Gli affari e la guerra

Mentre quotidianamente, ancora increduli, assistiamo quasi in diretta alle tragedie vissute dalla popolazione nella guerra d’Ucraina, e ci sentiamo scossi dallo strazio delle vittime che spesso non hanno ancora potuto avere sepoltura, dalle città e villaggi ridotti in macerie, dagli ormai 11 milioni di persone in fuga, dai 6 milioni che non dispongono più di acqua potabile, continua il commercio degli armamenti, su scala planetaria. Ricordiamo tutti la recente frase di Zelensky «Chi ci rifiuta le armi, è responsabile dei morti».

Secondo la propaganda bellicista, le armi, anche quelle italiane, servirebbero per difendere bambini, donne, vecchi, ammalati dall’invasore russo. Servirebbero per impedire che la Russia, come fece nel 2014 con la Crimea, inglobi il resto dell’Ucraina, o anche solo un’altra porzione, Donbass, etc. 

Questi gli spot pubblicitari per reclamizzare il prodotto. Una merce utile, imprescindibile per riportare “la pace”, il refrain dei vari talk show, di destra, sinistra e centro, mentre è a tutti evidente che l’apporto di armi serve ad alimentare ed intensificare la guerra per procura delle potenze imperialistiche “occidentali” contro l’imperialismo russo, su suolo ucraino.

Fino all’attuale guerra d’Ucraina, quando giornali e Tg nostrani parlavano dell’export italiano si limitavano in genere, vantandoli, ai prodotti cosiddetti di eccellenza, come l’alta moda. Silenzio e opacità sul commercio di armi made in Italy, che ora viene invece sdoganato e sembra acquisire dignità di fronte alla pubblica opinione proprio grazie a questo sanguinoso e barbaro conflitto, nel quale combatte per procura anche l’Italia. 

Un commercio, quello degli strumenti di morte, negli ultimi anni florido ed in crescendo, una tendenza mondiale indotta dal rimescolamento degli assetti di potenza internazionali, dall’emergere di nuove grandi e medie potenze, Cina davanti a tutte, dai nazionalismi montanti. L’incremento della spesa militare mondiale è in corso dal 2001, e per il 2022 il suo ammontare complessivo è previsto attorno ai 2.000 miliardi di $(!!). 

Impressionante l’esempio USA. L’America si sta preparando a una “permanente economia di guerra”, sostiene su The Nation Michael T. Klare. Il bilancio militare proposto da Joe Biden per l’anno fiscale 2023 è imponente: 813 miliardi di dollari. E la decisione di attingere alle riserve strategiche di petrolio – un milione di barili al giorno nei prossimi sei mesi – non è solo una misura per contenere l’aumento della benzina provocato dalle conseguenze del conflitto in Ucraina. È anche il segnale simbolico di una situazione emergenziale propria di uno stato di guerra.

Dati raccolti
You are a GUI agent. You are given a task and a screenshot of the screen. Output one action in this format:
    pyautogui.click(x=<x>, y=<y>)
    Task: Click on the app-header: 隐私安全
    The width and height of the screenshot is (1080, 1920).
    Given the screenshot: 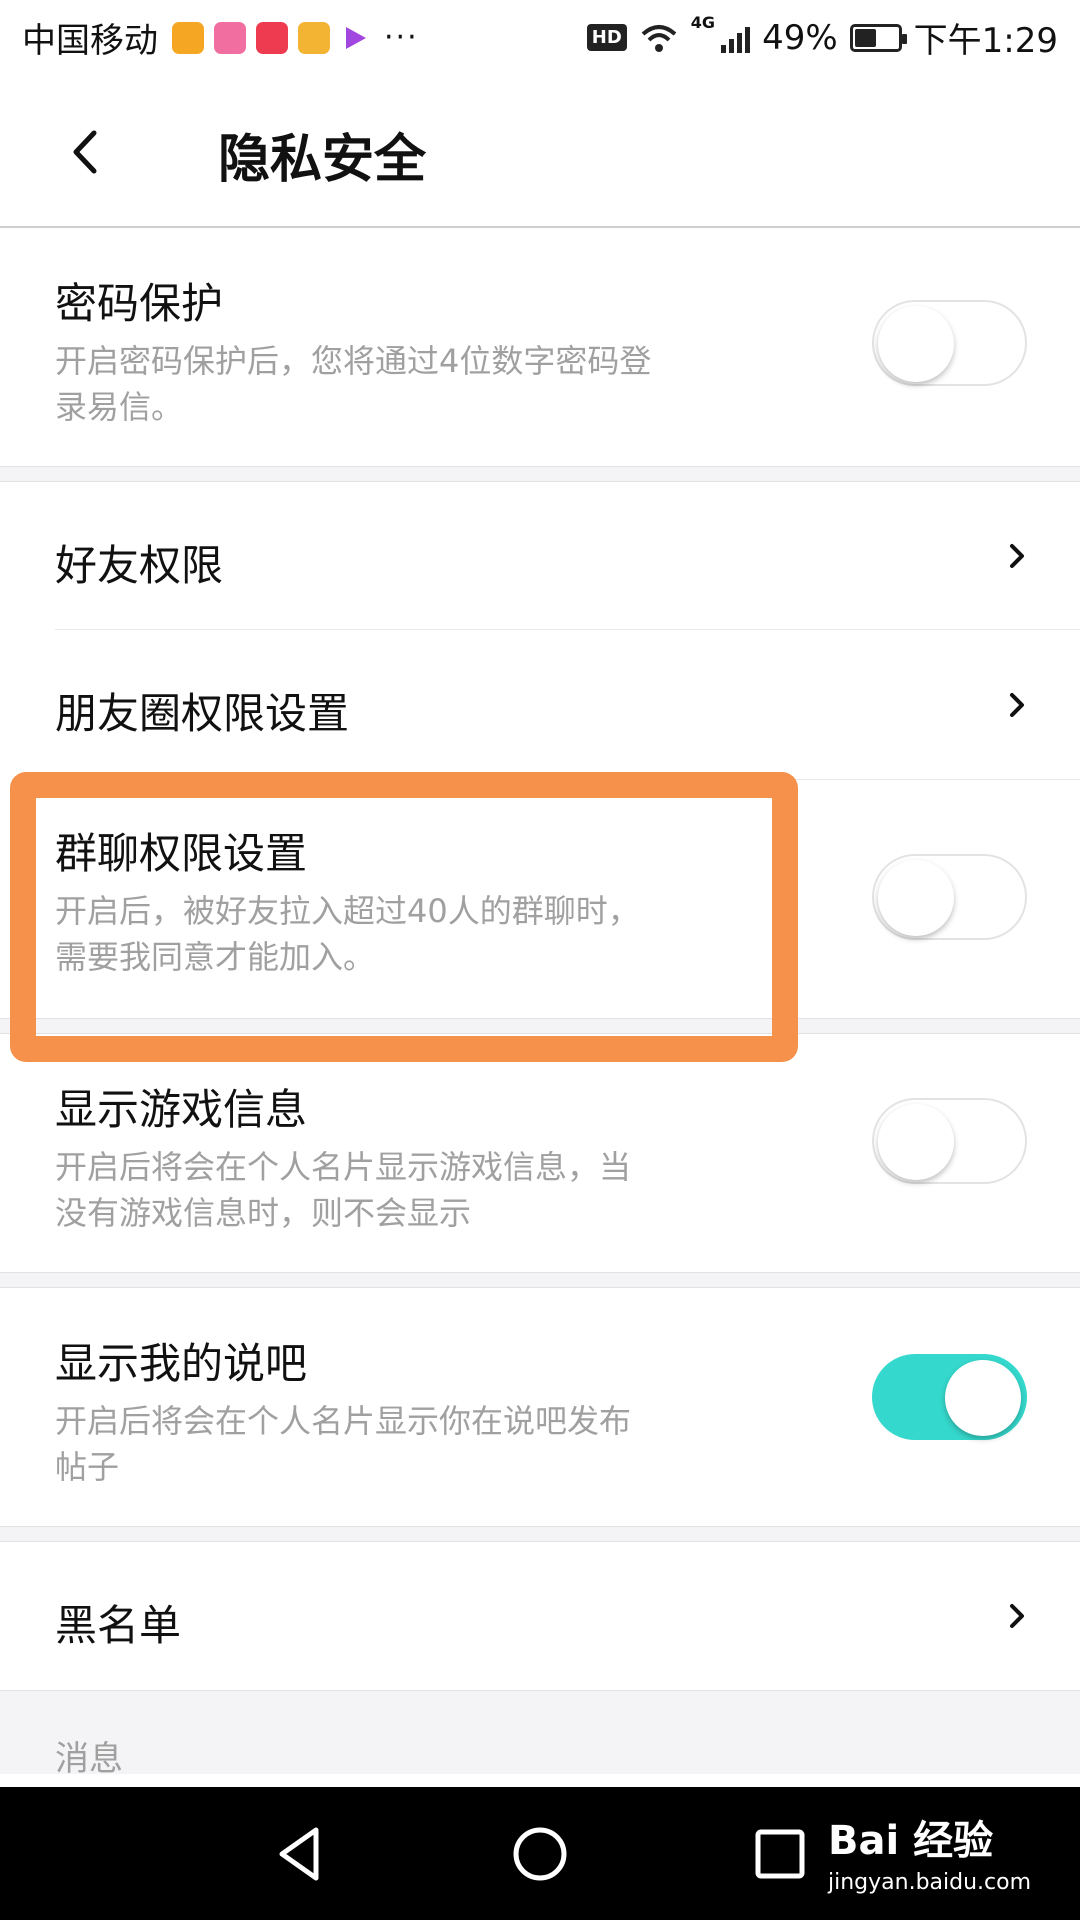 What is the action you would take?
    pyautogui.click(x=540, y=152)
    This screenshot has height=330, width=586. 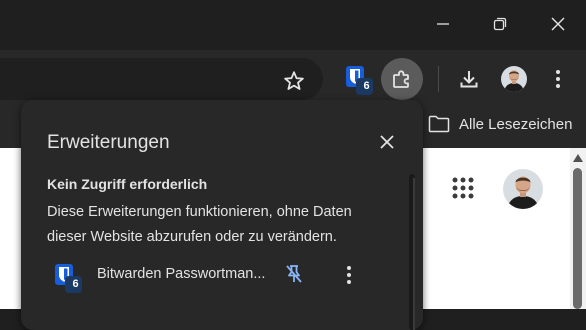 I want to click on apps-grid-icon, so click(x=463, y=188).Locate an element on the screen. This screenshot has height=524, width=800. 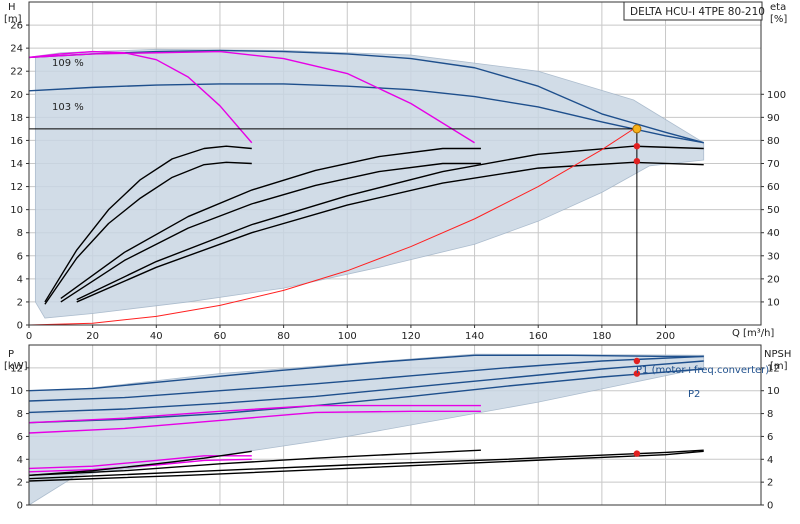
x-tick-label: 160 is located at coordinates (538, 336). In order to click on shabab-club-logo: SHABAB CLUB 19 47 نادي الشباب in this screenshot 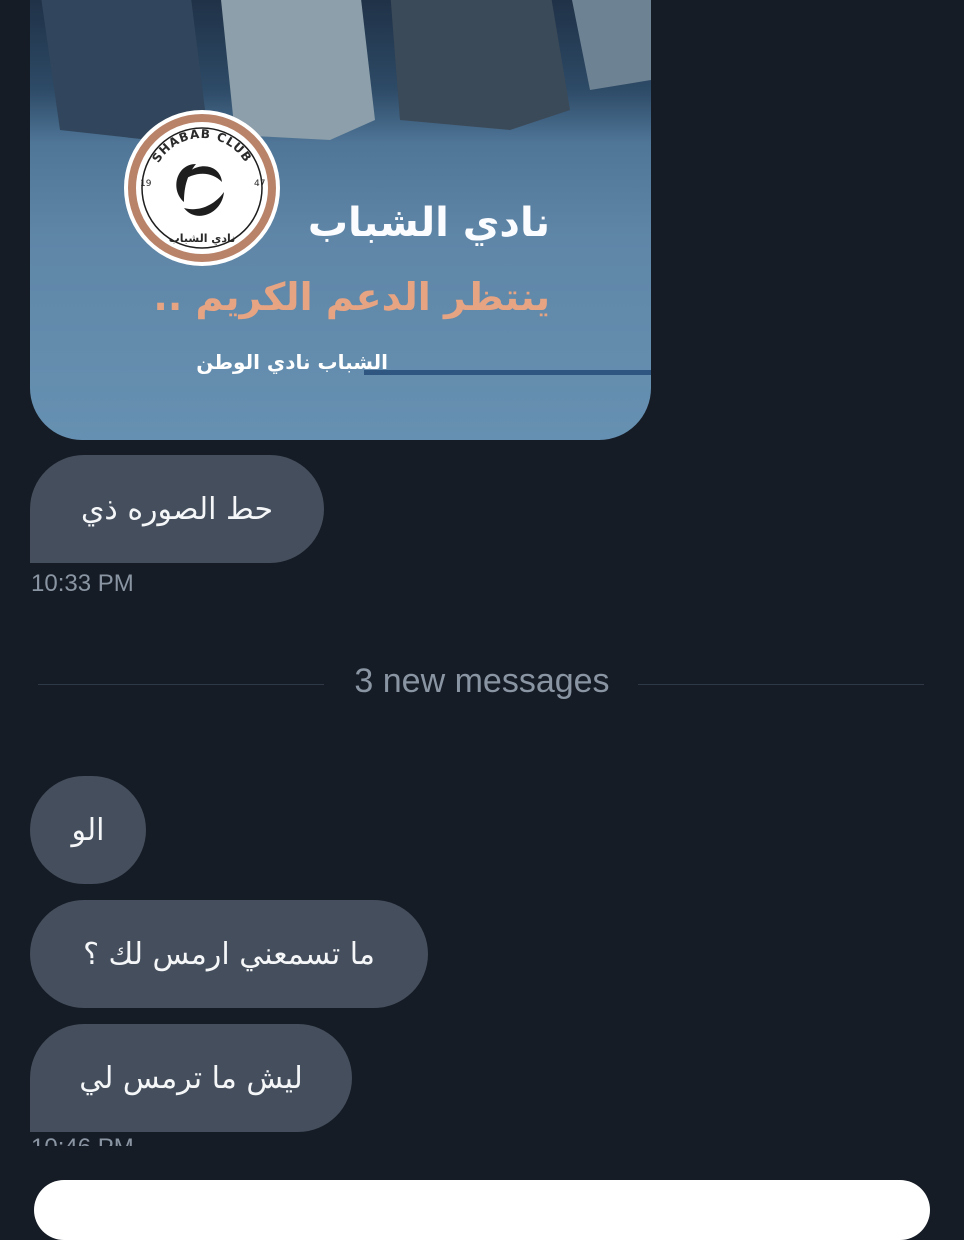, I will do `click(202, 188)`.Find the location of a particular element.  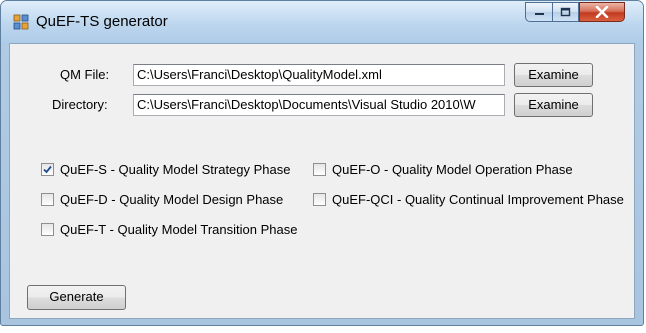

caption-buttons is located at coordinates (575, 13). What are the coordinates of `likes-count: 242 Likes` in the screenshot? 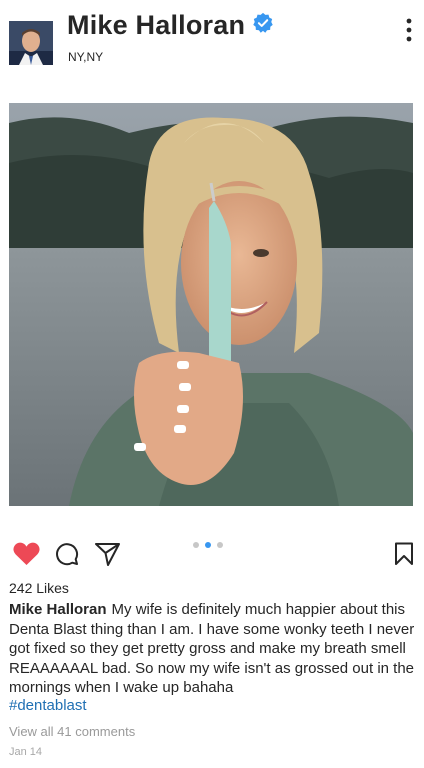 It's located at (39, 588).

(Elenco dei compiti):
1. Secondo il testo sul commercio delle armi, a quanto ammonta il bilancio militare proposto da Joe Biden per l'anno fiscale 2023?
2. Riproduci fedelmente il passo del testo sul commercio delle armi compreso tra "Impressionante l’esempio USA." e "stato di guerra.", estremi inclusi.
3. Prosegui il testo sul commercio delle armi a partire dall'ultima frase riportata.

(Risposte ai compiti):
1. 813 miliardi di dollari.

2.
Impressionante l’esempio USA. L’America si sta preparando a una “permanente economia di guerra”, sostiene su The Nation Michael T. Klare. Il bilancio militare proposto da Joe Biden per l’anno fiscale 2023 è imponente: 813 miliardi di dollari. E la decisione di attingere alle riserve strategiche di petrolio – un milione di barili al giorno nei prossimi sei mesi – non è solo una misura per contenere l’aumento della benzina provocato dalle conseguenze del conflitto in Ucraina. È anche il segnale simbolico di una situazione emergenziale propria di uno stato di guerra.

3.
Che poi in questa guerra ci siano delle vittime è ovvio, soprattutto i civili ucraini, poi i soldati ucraini e russi, danni collaterali, ipocritamente pianti soprattutto da parte di chi col riarmo si arricchisce, cioè produttori e azionisti delle aziende belliche, i cui titoli sono saliti alle stelle dallo scoppio della guerra. In meno di un mese i gruppi degli armamenti USA, Northrop Grumman e Lockheed Martin, hanno guadagnato oltre il 30%. Ma quelli europei li superano. Il maggiore produttore tedesco di armi Rheinmetall e la multinazionale con base in Germania Hensoldt hanno visto incrementare il valore delle loro azioni di quasi il 100%, hanno intascato aumenti del 50% l’italiano Leonardo e Thales, di circa il 30% la britannica Bae systems. Gruppi produttori in simbiosi con i big della finanza mondiale.

I titoli degli armamenti rendono di più di quelli legati alla “energia pulita”! Ambiente, clima, sostenibilità? Suvvia, ora ci sono questioni più pressanti, poi vedremo … la transizione ecologica può attendere.

E in tutto questo qual è il ruolo degli stati?

Produzione ed export di armamenti sono promossi dagli stati nazionali, Italia compresa, tramite finanziamenti, sostegno politico, diplomatico e amministrativo sul mercato mondiale, a cominciare dalle ambite aree di crisi, come le guerre mediorientali, o africane, e ora quella d’Ucraina.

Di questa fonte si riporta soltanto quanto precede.